What to do: Set the records down again. Match every line exactly.
━━━ Records provided ━━━
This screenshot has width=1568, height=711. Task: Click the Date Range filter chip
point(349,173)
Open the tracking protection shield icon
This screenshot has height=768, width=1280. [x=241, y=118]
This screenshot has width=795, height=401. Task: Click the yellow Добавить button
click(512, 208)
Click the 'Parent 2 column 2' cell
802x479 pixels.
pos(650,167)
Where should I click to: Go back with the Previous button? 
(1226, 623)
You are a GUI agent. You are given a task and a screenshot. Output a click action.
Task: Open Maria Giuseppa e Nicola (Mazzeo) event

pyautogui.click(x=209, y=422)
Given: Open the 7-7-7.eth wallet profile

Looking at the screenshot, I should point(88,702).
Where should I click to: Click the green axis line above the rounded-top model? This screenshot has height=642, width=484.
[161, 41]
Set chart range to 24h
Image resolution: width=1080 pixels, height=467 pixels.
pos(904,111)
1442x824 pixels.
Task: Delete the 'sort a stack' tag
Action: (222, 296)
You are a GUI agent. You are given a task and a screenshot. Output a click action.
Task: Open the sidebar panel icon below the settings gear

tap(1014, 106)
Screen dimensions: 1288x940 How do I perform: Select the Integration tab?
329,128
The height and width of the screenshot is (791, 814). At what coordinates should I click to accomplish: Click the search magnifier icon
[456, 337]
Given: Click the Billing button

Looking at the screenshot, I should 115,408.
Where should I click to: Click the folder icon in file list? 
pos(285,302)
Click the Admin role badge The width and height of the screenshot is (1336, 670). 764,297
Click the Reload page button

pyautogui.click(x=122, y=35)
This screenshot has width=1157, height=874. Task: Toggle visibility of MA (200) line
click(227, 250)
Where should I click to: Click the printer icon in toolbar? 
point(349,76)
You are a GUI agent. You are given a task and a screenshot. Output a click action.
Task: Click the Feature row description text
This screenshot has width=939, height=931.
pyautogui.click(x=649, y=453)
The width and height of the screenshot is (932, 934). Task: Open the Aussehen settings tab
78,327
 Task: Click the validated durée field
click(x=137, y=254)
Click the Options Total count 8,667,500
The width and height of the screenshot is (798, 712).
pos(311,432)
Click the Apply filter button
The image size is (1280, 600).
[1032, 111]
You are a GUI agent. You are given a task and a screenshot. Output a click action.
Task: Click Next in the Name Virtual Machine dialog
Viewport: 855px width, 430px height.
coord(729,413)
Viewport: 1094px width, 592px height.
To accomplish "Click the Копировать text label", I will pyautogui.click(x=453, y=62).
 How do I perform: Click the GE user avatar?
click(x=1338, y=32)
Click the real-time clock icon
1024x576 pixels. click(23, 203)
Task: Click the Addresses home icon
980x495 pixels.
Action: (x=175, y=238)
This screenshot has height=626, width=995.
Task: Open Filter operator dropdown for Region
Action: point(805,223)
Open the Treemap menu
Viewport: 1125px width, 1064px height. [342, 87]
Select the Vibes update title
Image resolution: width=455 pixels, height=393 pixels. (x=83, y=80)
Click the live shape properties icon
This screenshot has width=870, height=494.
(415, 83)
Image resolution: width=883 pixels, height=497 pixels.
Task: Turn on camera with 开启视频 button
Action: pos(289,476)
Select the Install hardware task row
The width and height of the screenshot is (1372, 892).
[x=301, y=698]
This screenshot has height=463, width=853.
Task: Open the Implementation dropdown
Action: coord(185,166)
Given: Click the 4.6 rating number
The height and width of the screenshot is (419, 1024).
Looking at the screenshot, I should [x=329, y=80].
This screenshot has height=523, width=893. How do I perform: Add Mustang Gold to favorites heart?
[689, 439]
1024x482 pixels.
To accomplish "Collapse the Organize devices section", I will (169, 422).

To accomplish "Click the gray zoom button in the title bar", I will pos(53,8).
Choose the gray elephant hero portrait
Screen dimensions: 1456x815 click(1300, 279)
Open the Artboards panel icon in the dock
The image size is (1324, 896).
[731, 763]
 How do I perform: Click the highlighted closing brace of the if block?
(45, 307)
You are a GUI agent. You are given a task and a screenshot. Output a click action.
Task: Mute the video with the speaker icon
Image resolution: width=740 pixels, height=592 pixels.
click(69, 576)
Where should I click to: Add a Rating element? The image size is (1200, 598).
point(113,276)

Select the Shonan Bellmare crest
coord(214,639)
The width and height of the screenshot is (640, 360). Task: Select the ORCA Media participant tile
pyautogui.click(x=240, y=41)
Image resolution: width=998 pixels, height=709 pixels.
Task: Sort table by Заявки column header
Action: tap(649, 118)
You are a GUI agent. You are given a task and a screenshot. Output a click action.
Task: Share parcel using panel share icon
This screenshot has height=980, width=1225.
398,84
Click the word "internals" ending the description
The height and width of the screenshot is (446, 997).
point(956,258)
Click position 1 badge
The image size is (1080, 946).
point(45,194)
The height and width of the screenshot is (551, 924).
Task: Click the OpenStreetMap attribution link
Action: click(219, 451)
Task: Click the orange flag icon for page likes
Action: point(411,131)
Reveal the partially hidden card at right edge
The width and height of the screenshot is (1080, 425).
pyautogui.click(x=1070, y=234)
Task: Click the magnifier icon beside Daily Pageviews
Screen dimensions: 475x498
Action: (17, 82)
━━━
Solution for this problem:
This screenshot has width=1568, height=711. Task: Click the Date Range filter chip
point(349,173)
Open the tracking protection shield icon
This screenshot has height=768, width=1280. [x=241, y=118]
This screenshot has width=795, height=401. Task: Click the yellow Добавить button
click(512, 208)
Click the 'Parent 2 column 2' cell
802x479 pixels.
pos(650,167)
Where should I click to: Go back with the Previous button? 
(1226, 623)
You are a GUI agent. You are given a task and a screenshot. Output a click action.
Task: Open Maria Giuseppa e Nicola (Mazzeo) event

pyautogui.click(x=209, y=422)
Given: Open the 7-7-7.eth wallet profile

Looking at the screenshot, I should point(88,702).
Where should I click to: Click the green axis line above the rounded-top model? This screenshot has height=642, width=484.
[161, 41]
Set chart range to 24h
Image resolution: width=1080 pixels, height=467 pixels.
pos(904,111)
1442x824 pixels.
Task: Delete the 'sort a stack' tag
Action: (222, 296)
You are a GUI agent. You are given a task and a screenshot. Output a click action.
Task: Open the sidebar panel icon below the settings gear

tap(1014, 106)
Screen dimensions: 1288x940 How do I perform: Select the Integration tab?
329,128
The height and width of the screenshot is (791, 814). At what coordinates should I click to accomplish: Click the search magnifier icon
[456, 337]
Given: Click the Billing button

Looking at the screenshot, I should 115,408.
Where should I click to: Click the folder icon in file list? 
pos(285,302)
Click the Admin role badge The width and height of the screenshot is (1336, 670). 764,297
Click the Reload page button

pyautogui.click(x=122, y=35)
This screenshot has width=1157, height=874. Task: Toggle visibility of MA (200) line
click(227, 250)
Where should I click to: Click the printer icon in toolbar? 
point(349,76)
You are a GUI agent. You are given a task and a screenshot. Output a click action.
Task: Click the Feature row description text
This screenshot has width=939, height=931.
pyautogui.click(x=649, y=453)
The width and height of the screenshot is (932, 934). Task: Open the Aussehen settings tab
78,327
 Task: Click the validated durée field
click(x=137, y=254)
Click the Options Total count 8,667,500
The width and height of the screenshot is (798, 712).
pos(311,432)
Click the Apply filter button
The image size is (1280, 600).
[1032, 111]
You are a GUI agent. You are given a task and a screenshot. Output a click action.
Task: Click Next in the Name Virtual Machine dialog
Viewport: 855px width, 430px height.
coord(729,413)
Viewport: 1094px width, 592px height.
To accomplish "Click the Копировать text label", I will pyautogui.click(x=453, y=62).
 How do I perform: Click the GE user avatar?
click(x=1338, y=32)
Click the real-time clock icon
1024x576 pixels. click(23, 203)
Task: Click the Addresses home icon
980x495 pixels.
Action: (x=175, y=238)
This screenshot has height=626, width=995.
Task: Open Filter operator dropdown for Region
Action: point(805,223)
Open the Treemap menu
Viewport: 1125px width, 1064px height. [342, 87]
Select the Vibes update title
Image resolution: width=455 pixels, height=393 pixels. (x=83, y=80)
Click the live shape properties icon
This screenshot has width=870, height=494.
(415, 83)
Image resolution: width=883 pixels, height=497 pixels.
Task: Turn on camera with 开启视频 button
Action: pos(289,476)
Select the Install hardware task row
The width and height of the screenshot is (1372, 892).
[x=301, y=698]
This screenshot has height=463, width=853.
Task: Open the Implementation dropdown
Action: coord(185,166)
Given: Click the 4.6 rating number
The height and width of the screenshot is (419, 1024).
Looking at the screenshot, I should [x=329, y=80].
This screenshot has height=523, width=893. How do I perform: Add Mustang Gold to favorites heart?
[689, 439]
1024x482 pixels.
To accomplish "Collapse the Organize devices section", I will (169, 422).

To accomplish "Click the gray zoom button in the title bar", I will pos(53,8).
Choose the gray elephant hero portrait
Screen dimensions: 1456x815 click(1300, 279)
Open the Artboards panel icon in the dock
The image size is (1324, 896).
[731, 763]
 How do I perform: Click the highlighted closing brace of the if block?
(45, 307)
You are a GUI agent. You are given a task and a screenshot. Output a click action.
Task: Mute the video with the speaker icon
Image resolution: width=740 pixels, height=592 pixels.
click(69, 576)
Where should I click to: Add a Rating element? The image size is (1200, 598).
point(113,276)

Select the Shonan Bellmare crest
coord(214,639)
The width and height of the screenshot is (640, 360). Task: Select the ORCA Media participant tile
pyautogui.click(x=240, y=41)
Image resolution: width=998 pixels, height=709 pixels.
Task: Sort table by Заявки column header
Action: tap(649, 118)
You are a GUI agent. You are given a task and a screenshot. Output a click action.
Task: Share parcel using panel share icon
This screenshot has height=980, width=1225.
398,84
Click the word "internals" ending the description
The height and width of the screenshot is (446, 997).
point(956,258)
Click position 1 badge
The image size is (1080, 946).
point(45,194)
The height and width of the screenshot is (551, 924).
Task: Click the OpenStreetMap attribution link
Action: click(219, 451)
Task: Click the orange flag icon for page likes
Action: point(411,131)
Reveal the partially hidden card at right edge
The width and height of the screenshot is (1080, 425).
pyautogui.click(x=1070, y=234)
Task: Click the magnifier icon beside Daily Pageviews
Screen dimensions: 475x498
Action: (17, 82)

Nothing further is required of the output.